Although active involvement with white supremacist organisations is forbidden in the forces, links between soldiers and the far right have long existed. The Pentagon reportedly concedes that it was alarmed to discover that two underground news letters, Resister and Groundhog, were circulating among the ranks, disseminating the same sort of anti-government views espoused by America's militia groups.
The expressions of outrage after the Oklahoma bombing were so impassioned that it was easy for outside observers to believe, mistakenly, that this was not only by far the worst act of domestic terrorism, but also one of the first. In fact, terrorism runs like a dark and unhappy thread through American history, from the lynchings of the Ku Klux Klan to the Black Panthers in the late Sixties and, more recently, the murder of staff at abortion clinics. Nor were they always small-fry. Radical left-wing groups, primarily the Weathermen (a violent spin-off of the college campus civil rights and anti-Vietnam movement), carried out an estimated 250 actual and attempted bombings in the eight months between September 1969 and May 1970.

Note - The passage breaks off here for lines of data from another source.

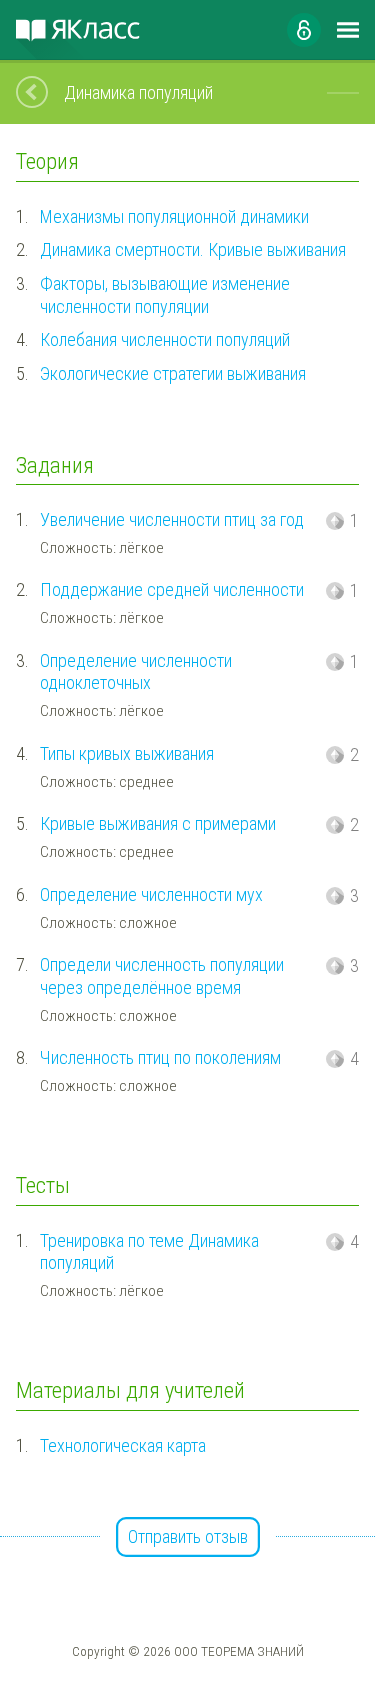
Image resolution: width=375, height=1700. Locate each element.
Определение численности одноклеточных (136, 672)
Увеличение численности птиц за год (172, 519)
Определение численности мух (151, 894)
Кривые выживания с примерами (158, 823)
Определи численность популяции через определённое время (162, 976)
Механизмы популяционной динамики (174, 216)
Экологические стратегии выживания (173, 373)
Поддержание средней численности (172, 589)
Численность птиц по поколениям (160, 1057)
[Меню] (348, 30)
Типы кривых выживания (127, 753)
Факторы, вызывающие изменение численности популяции (165, 295)
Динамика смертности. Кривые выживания (193, 249)
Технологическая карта (123, 1445)
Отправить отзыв (188, 1536)
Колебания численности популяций (165, 339)
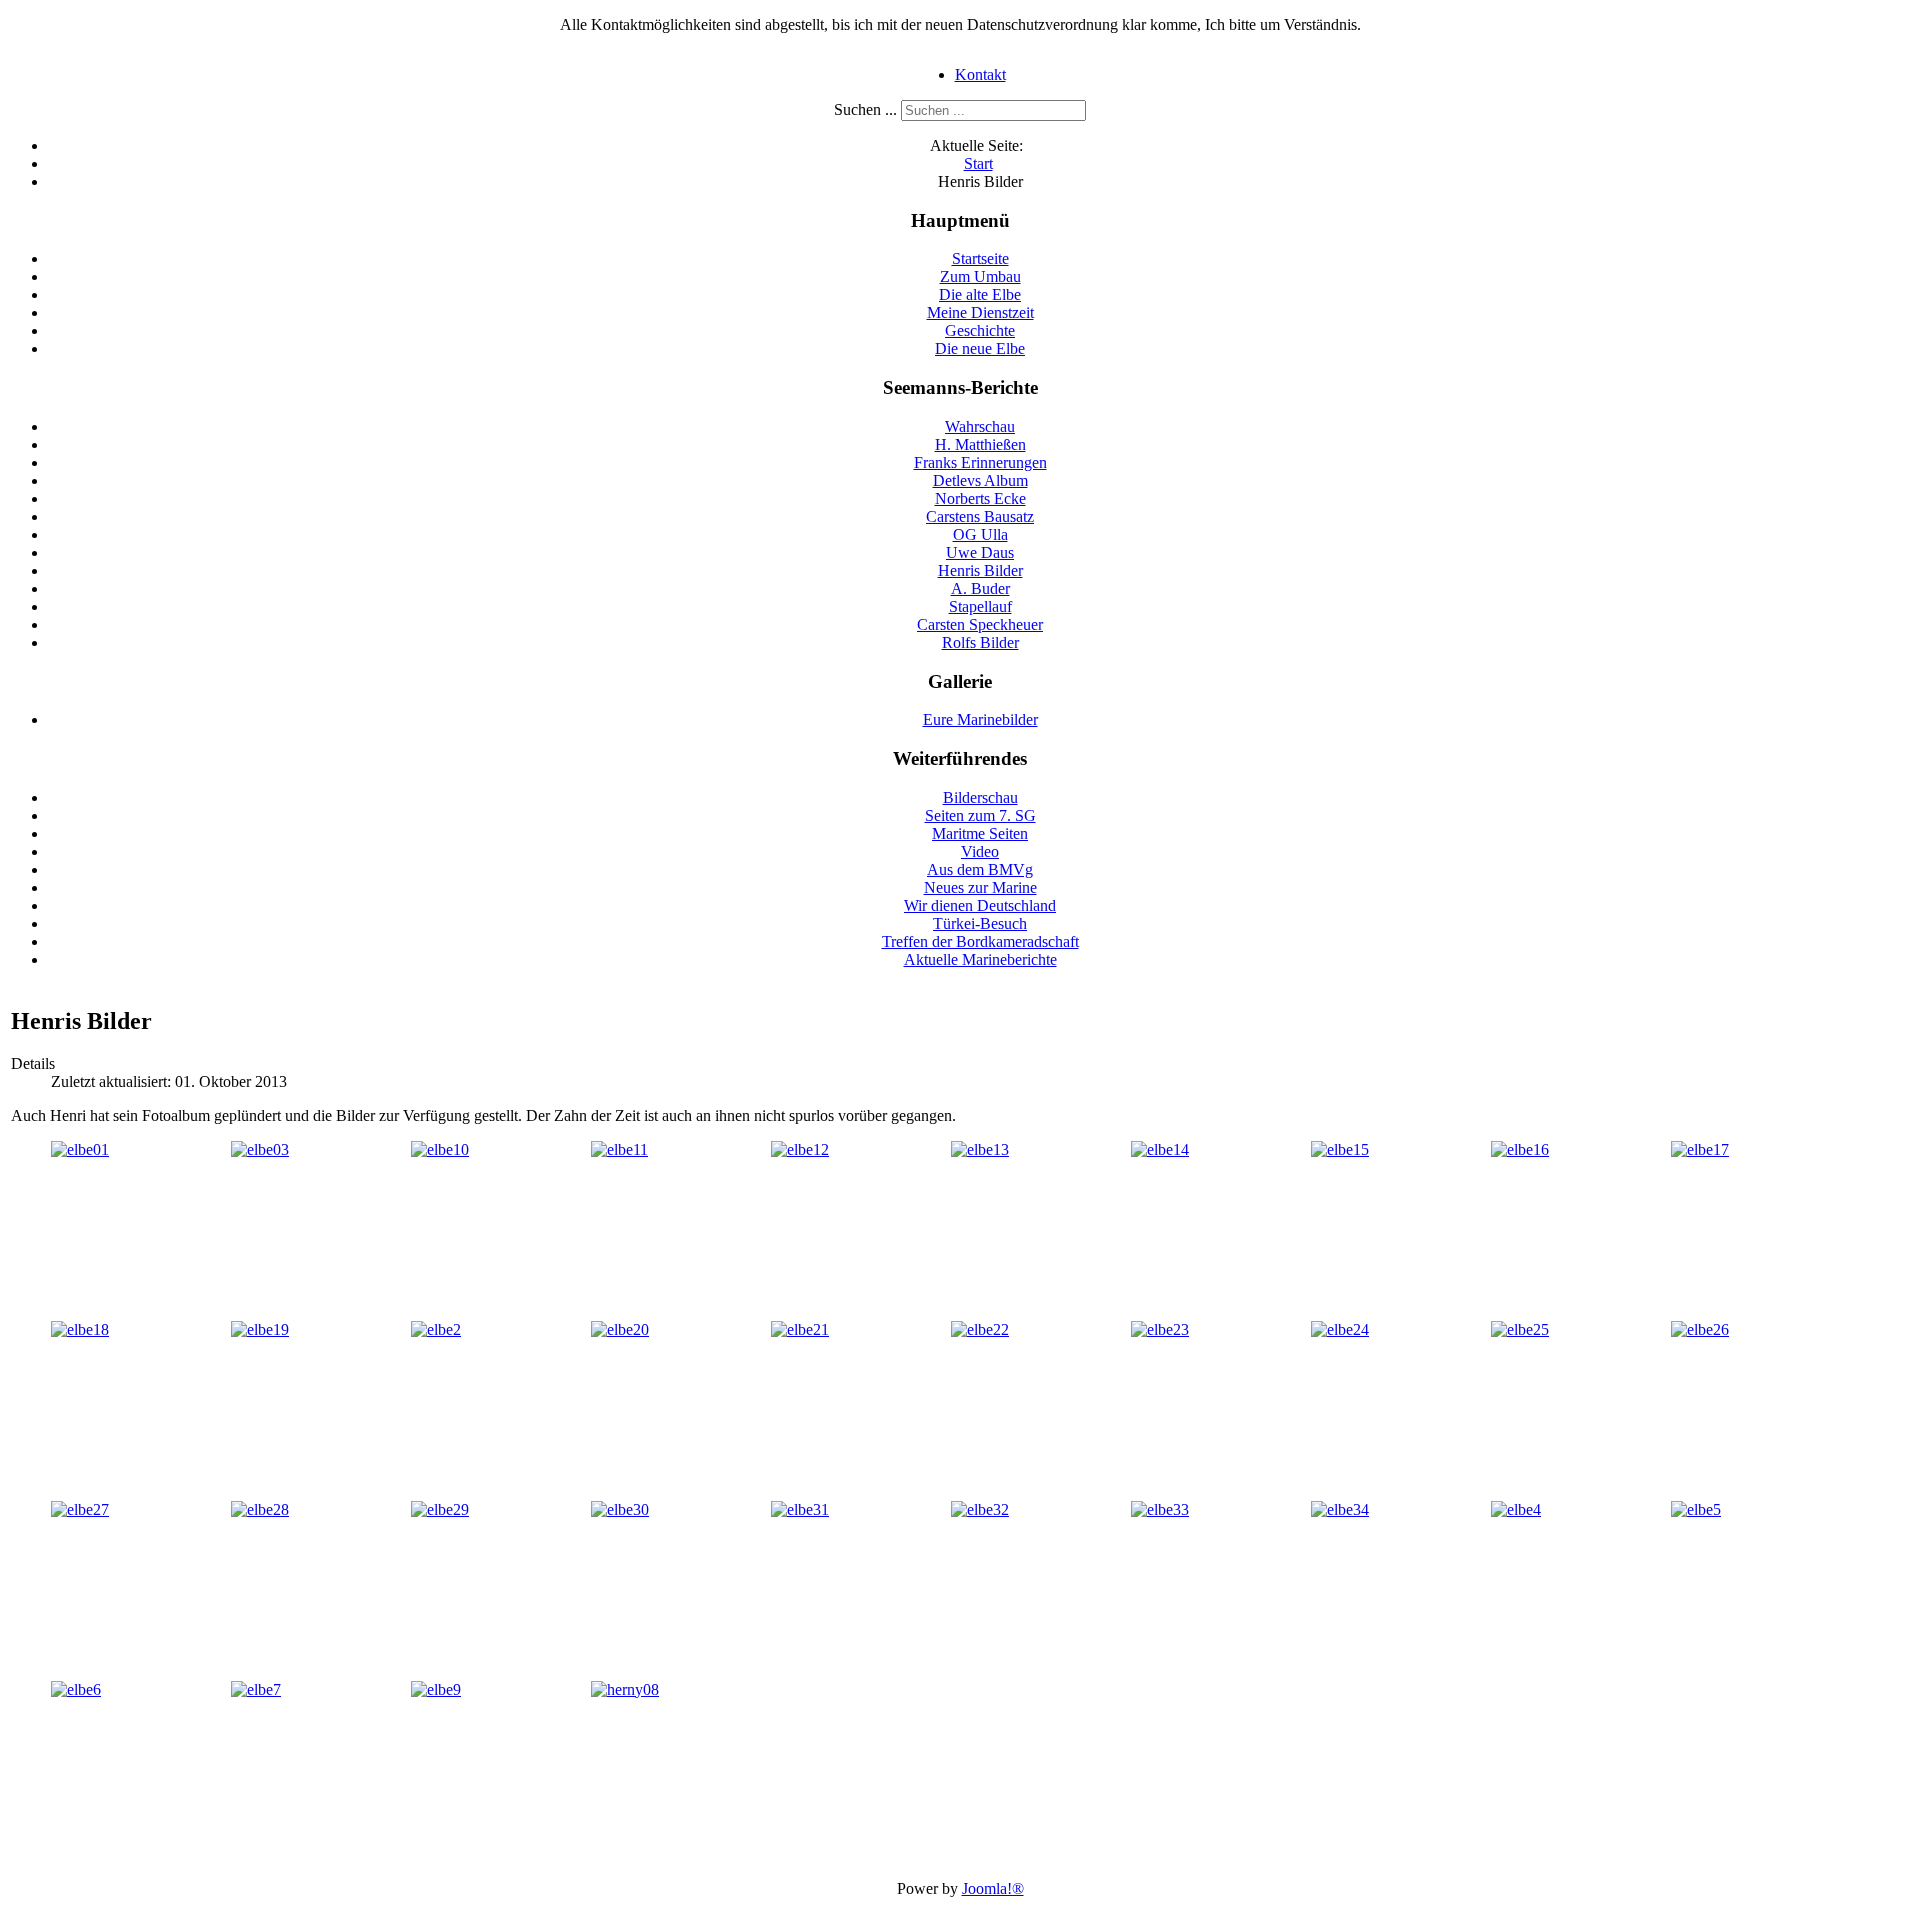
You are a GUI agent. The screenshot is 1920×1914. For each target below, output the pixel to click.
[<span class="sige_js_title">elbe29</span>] (440, 1509)
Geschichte (980, 330)
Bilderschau (980, 797)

So will the Oklahoman bombing make any long-term difference? Oklahomans seem to have discovered their capacity to feel, but it's unclear what effect there has been on Americans generally. When, at first, Islamic terrorists were being held responsible, America was briefly united in indignation. But when the spotlight focused on American culprits, familiar differences bubbled to the surface. Critics of the right pointed to the similarity between the militants' paranoid ravings about the threat of a Zionist-controlled "New World Order" and the ideology of mainstream Republicans such as the Christian Coalition's Pat Robertson.

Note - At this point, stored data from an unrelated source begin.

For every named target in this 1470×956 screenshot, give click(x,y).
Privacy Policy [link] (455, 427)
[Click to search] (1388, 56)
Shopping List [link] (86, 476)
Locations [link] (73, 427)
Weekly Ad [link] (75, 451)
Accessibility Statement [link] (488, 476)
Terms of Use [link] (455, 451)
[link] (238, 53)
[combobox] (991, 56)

The right-wing has tried to distance itself from the atrocity by depicting McVeigh and his cronies as crackpots, and accusing opponents, particularly President Clinton, of exploiting the tragedy for political purposes. G Gordon Liddy, the former Watergate criminal, advised his listeners to shoot federal agents in the head; but any suggestion that frothing talk- show hosts were spreading hatred and division was tantamount to an assault on the constitutional right to free speech. A heated debate has begun over whether bi-partisan plans in Congress to make it easier for the FBI to investigate suspicious domestic groups will mean a return to the skullduggery of J Edgar Hoover's regime or the Palmer raids in the Twenties, when the FBI and police arrested 6,000 people on the flimsy pretext of Communist conspiracy; while the militias are muttering that the bombing was a government plot to deny them their guns.

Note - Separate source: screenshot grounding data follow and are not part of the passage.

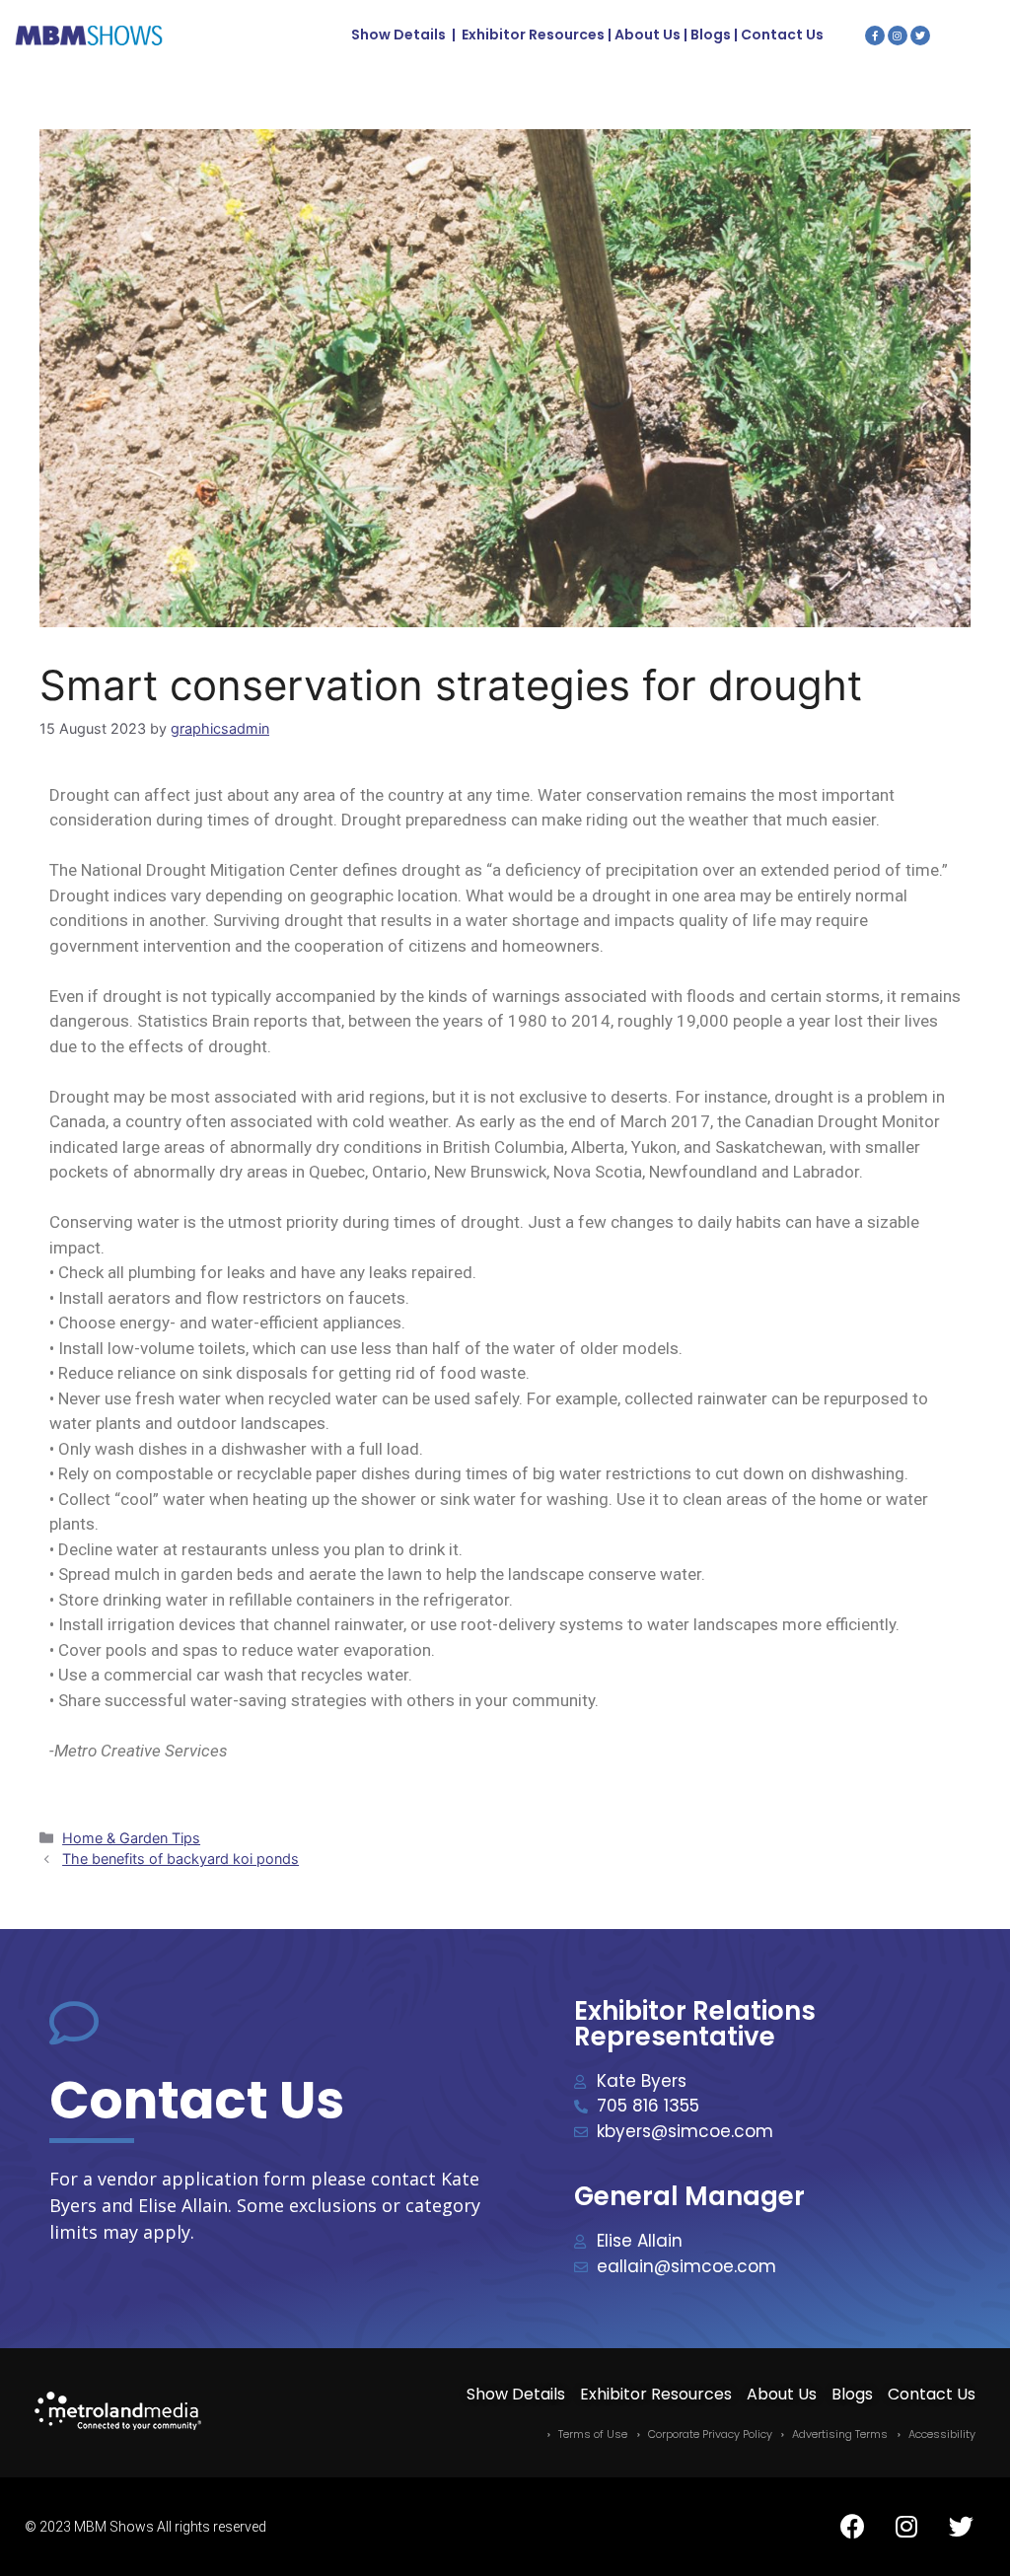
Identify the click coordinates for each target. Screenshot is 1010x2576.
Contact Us (782, 34)
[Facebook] (852, 2526)
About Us (647, 34)
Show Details (398, 34)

But perhaps the most depressing evidence of plus a change comes from Oklahoma's Republican governor, Frank Keating. Keating now seems to be on television all the time. The bombers should not be permitted to walk the earth again, he said; they should be charged with the murder of each victim. Yet, at the same time, his staff have continued putting the finishing touches to legislation allowing Oklahomans to carry concealed weapons. America's militiamen will take heart.